=== SELECTION ===

The proposal has not exactly caught fire with the authors’ friends on the political right. House Republican Leader Eric Cantor has rejected it, saying there will be no bailouts whether bankruptcy is an option or not.

The Republican and Democratic co-chairs of the national governors association have joined forces to denounce the idea.

The treasurer of California has been in the forefront of the denouncers, saying the state has the tools it needs to address its monumental budget problems, and is using them.

The big point that opponents of bankruptcy cite is that once bankruptcy is an option, state bonds will lose their appeal to investors. Nobody will trust in states as much as in the past.

Gingrich and Bush are not quite the only ones who are thinking about bankruptcy. But some others have been decidedly discreet. Nobody wants to spook the markets, which actually have shown signs of being affected just by the rumblings.

Nobody has wanted to take such a concrete step as submitting a bill for consideration in Congress (which would have to change the law to allow for state bankruptcies). The fear is an actual bill would be more upsetting than vague rumblings.

In the discussion of states that might want to avail themselves of bankruptcy, Ohio’s name doesn’t come up. Its budget problems, severe as they are, don’t stand out. And, with the economy looking up, at least a little bit, and with the state already getting serious about the necessary task of reining in public pensions, that doesn’t seem likely to change soon.

But Ohio was a leader among states in seeking a federal bailout as part of the Obama stimulus. Gov. Ted Strickland was proud of his role. And that bailout certainly did help the state government get through the recession.

=== RECORDED INFORMATION ===

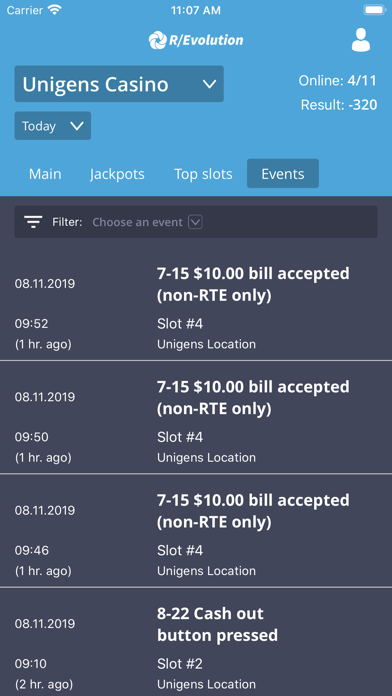
Task: Tap the Result: -320 value
Action: pos(339,105)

===

• WHAT YOU ARE ASKED TO DO:
Reproduce word for word everything in the article on state bankruptcy from "Nobody has wanted" down to "than vague rumblings.".

• THE RESPONSE:
Nobody has wanted to take such a concrete step as submitting a bill for consideration in Congress (which would have to change the law to allow for state bankruptcies). The fear is an actual bill would be more upsetting than vague rumblings.